LA MUTINERIE DU CUIRASSE POTEMKINE. LA MYSTIFICATION D’UNE TRAGÉDIE.
Le Potemkine à Odessa
Vers 16 heures le Potemkine ainsi que le torpilleur marchent vers Odessa. Ils jettent l’ancre vers 20 heures.
Une réunion se tient la nuit et décision est prise de s’approvisionner en vivres et en charbon, et d’organiser une cérémonie pour l’enterrement de Vakoulentchouk. Des membres du POSDR menchévistes se présentent à bord.
Le 15 juin, au petit matin, après la prière[1], on placera le corps de Vakoulentchouk sur une jetée dans une tente avec une inscription mentionnant qu‘il a été tué par le second pour avoir affirmé que le borchtch ne valait rien. Toute tentative des autorités d’enlever le corps se heurte à une opposition farouche et à des menaces. Les autorités tentent d’envoyer des représentants à bord du cuirassé mais ils seront repoussés.
Vers 9 heures un des marins, M. F. Khandyga, qui a fui le Potemkine, est interrogé par le chef de la police d’Odessa, le commandant M. P. Bobrovski, qui apprend l’événement et câble son compte- rendu à Saint Pétersbourg. L’Empereur Nicolas II est informé. Il écrira ce jour même dans ses notes : « Nouvelles sidérantes d’Odessa. Tout simplement incroyable. »
A la même heure, les marins du Potemkine s’emparent[2] du cargo Emerans et transbordent le charbon.
Ce matin même, des représentants du POSDR mencheviste, A. P. Berezovski/Kirill, O. I. Vinogradova, I. P. Lazareff, K. I. Feldman et d’autres montent à bord et c’est à partir de ce moment que l’événement prendra un caractère politique. Ils proposent aux marins de débarquer armés. Le comité constitué à bord Potemkine refuse[3]. Par la suite, les hommes d’équipage se désolidarisent les uns voulant marcher vers la Roumanie, d’autres voulant retourner se rendre à Sébastopol. Bérézovski prendra la parole lors d’une réunion générale et réussira à fédérer les marins autour de l’idée de libération du peuple. Les matelots choisissent finalement de ne pas débarquer mais de canonner Odessa.
Kovalenko écrira : « Alors qu’une partie de l’équipage, inspirée par les intentions les plus nobles était prête à n’importe quel sacrifice, l’autre ne pensait qu’à sauver sa vie et certains, était prêt à s’opposer au groupe conscient[4] à la moindre occasion ». Il estimera le nombre de « révolutionnaires » conscients à une centaine d’individus dont une cinquantaine de jusqu’aux boutistes. Il estimera à environ 70 le nombre d’opposants aux « révolutionnaires ». Kardachoveff estime à 71 le nombre de participants actifs à la mutinerie.

_ _ _ _ _

• _OBJECTIF 1_: Résumez en deux phrases le texte sur la mutinerie du Potemkine.
• _OBJECTIF 2_: Recopiez fidèlement le passage du texte sur la mutinerie du Potemkine qui s'ouvre sur les mots contenant « Ce matin même, des » et se referme sur « de canonner Odessa. ».
• _OBJECTIF 3_: Rédigez la suite du texte sur la mutinerie du Potemkine après sa dernière phrase.

• _DONNÉES AFFICHÉES_:
_ _ _ _ _

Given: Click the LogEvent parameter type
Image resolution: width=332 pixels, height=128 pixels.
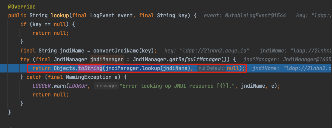Looking at the screenshot, I should [101, 15].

_ _ _ _ _

• _RÉPONSE ATTENDUE 1_: Arrivé devant Odessa, l'équipage du Potemkine expose le corps de Vakoulentchouk sur une jetée, repousse les représentants des autorités et transborde le charbon du cargo Emerans, tandis que l'empereur Nicolas II est informé des événements. Après la montée à bord de représentants mencheviks du POSDR, l'affaire prend un caractère politique, et les marins, divisés, choisissent de canonner Odessa plutôt que de débarquer.

• _RÉPONSE ATTENDUE 2_:
Ce matin même, des représentants du POSDR mencheviste, A. P. Berezovski/Kirill, O. I. Vinogradova, I. P. Lazareff, K. I. Feldman et d’autres montent à bord et c’est à partir de ce moment que l’événement prendra un caractère politique. Ils proposent aux marins de débarquer armés. Le comité constitué à bord Potemkine refuse[3]. Par la suite, les hommes d’équipage se désolidarisent les uns voulant marcher vers la Roumanie, d’autres voulant retourner se rendre à Sébastopol. Bérézovski prendra la parole lors d’une réunion générale et réussira à fédérer les marins autour de l’idée de libération du peuple. Les matelots choisissent finalement de ne pas débarquer mais de canonner Odessa.

• _RÉPONSE ATTENDUE 3_:
Vers 9 h 30 l’armée se met en mouvement et commence à encercler le port.
A Sébastopol, vers 11 h, sur ordre de l’amiral A. K. Krigger, une escadre se prépare. Il s’agit des cuirassés Tri Sviatitelia, Gueorgui Pobedonossets, Dvenatsat Apostolov, du contretorpilleur Khazarski, et des torpilleurs 255, 258, 272, 273.
Un peu après 11 heures, le Potemkine arbore le pavillon rouge. Ce pavillon n’est en aucun cas à l’époque un drapeau révolutionnaire mais un drapeau de signalisation qui signifie je tire, je charge ou décharge des munitions.
Vers 16 heures profitant du désordre et de l’absence des forces de l’ordre au port, des éléments incontrôlés pillent les entrepôts.
A la même heure le secrétaire du comité du POSDR bolchévique d’Odessa informe par lettre Lénine qui se trouve à Genève des événements et de l ‘opportunité de créer un gouvernement révolutionnaire provisoire[5].
Vers 17 heures les troupes ont achevé le mouvement et sont positionnées autour du port
Vers 18 heures, les marins du Potemkine s’emparent du navire de service Vekha à bord duquel se trouvaient Madame Guiliarovski et sa fille qui allaient rendre visite à leur mari et père. Elles seront reconduites à terre. Les officiers du Vekha sont arrêtés. Le Vekha sera utilisé par les mutins en qualité de navire hôpital.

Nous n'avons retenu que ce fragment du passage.